Budget Chinese brands, Chery and GWM, are set for a third quarter launch in Australia and New Zealand despite claims the exchange rate had caused the delay. Yesterday, the Carsales Network reported that the local distributor for the two brands, Ateco Automotive, had come down with a bout of cold feet (more here).
Not so, says Ateco's PR Manager, Edward Rowe, who elaborated on comments from the brand consultant for Chery and GWM, Anne Wild.
He supported Wild's comments that Ateco remained steadfast in its decision to bring the new brands to Australia despite the challenges it faces amid the sales downturn and troubled economy.
"We are 100 per cent committed to the launch of the Chinese brands on the Australia and New Zealand markets," Rowe told the Carsales Network. "They are very much at the heart of the future of our company and our commitment to them is complete."
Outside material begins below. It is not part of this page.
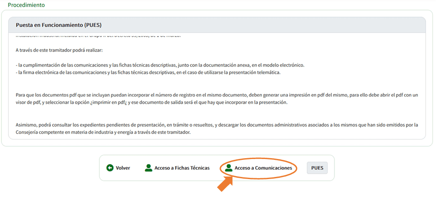Click the person icon before Acceso a Comunicaciones
The width and height of the screenshot is (447, 197).
point(228,168)
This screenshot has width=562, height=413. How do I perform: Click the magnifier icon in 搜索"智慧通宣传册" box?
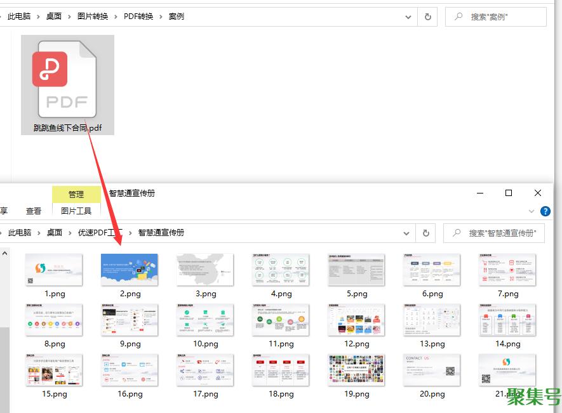(456, 233)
Although he confirms that GWM was delayed from its original launch date by a production hold in China, Rowe insists there was never any plan to launch either Chery or GWM by March and refutes Wild's comments that the falling exchange rate is to blame.
However, according to Rowe the fluctuating exchange rate has raised a question over the model make-up and pricing of both brands but he says that will only be an issue when Ateco begins ordering cars for the local market.
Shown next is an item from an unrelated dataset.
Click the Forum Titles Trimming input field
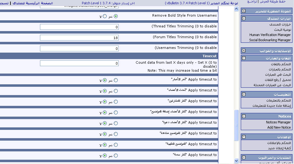294x164 pixels. tap(79, 38)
He confirmed that Ateco would cherry pick what models the company would import from each brand, in keeping with its usual practice with its other brands.
"It has always been Ateco's policy to have a tight, focused range of models that best suit the key four or five major market sectors and limit the number of variants and options to optimize our dealers' ability to run successful and profitable businesses. This applies to all the brands we represent," Rowe says.